▸ **Aim of the exercise**
Your reply must contain the lines from the one with "Task: Click the search magnifier icon" through the last line of the material, exact and complete, with no pictures and no other text.

====== Excerpted records ======

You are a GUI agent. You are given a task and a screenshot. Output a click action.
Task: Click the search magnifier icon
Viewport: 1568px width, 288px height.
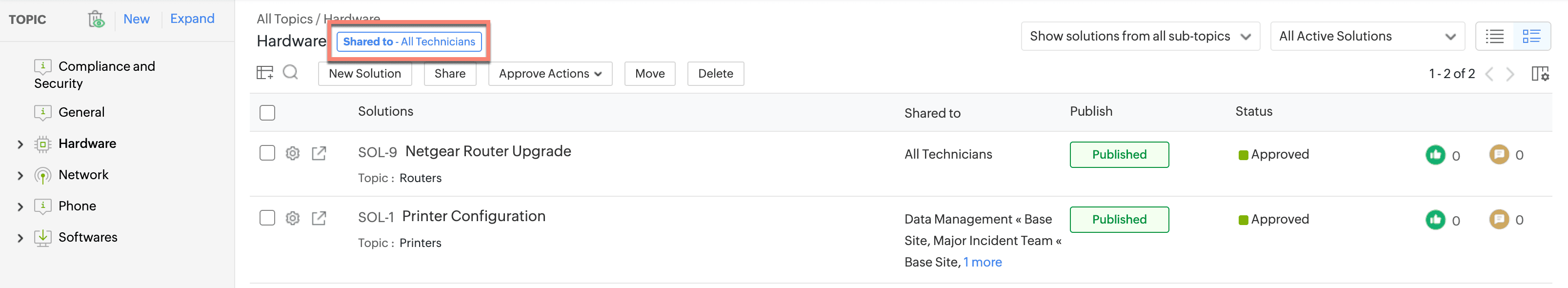click(x=290, y=73)
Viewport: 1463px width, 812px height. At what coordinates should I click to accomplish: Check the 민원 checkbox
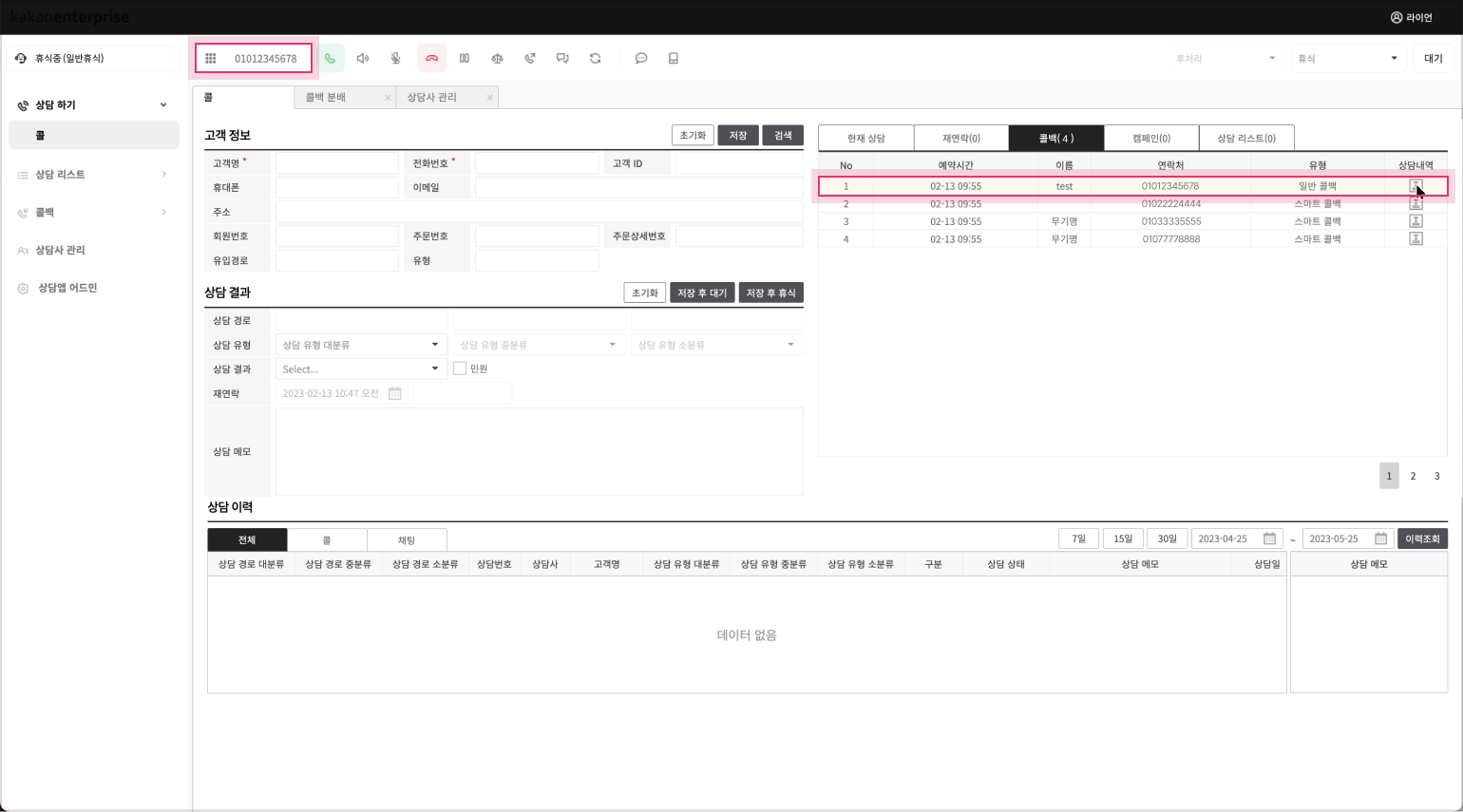pos(460,368)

======

▸ **Solution to the exercise**
Task: Click the search magnifier icon
Viewport: 1568px width, 288px height.
click(x=290, y=73)
Viewport: 1463px width, 812px height. At what coordinates should I click to accomplish: Check the 민원 checkbox
pos(460,368)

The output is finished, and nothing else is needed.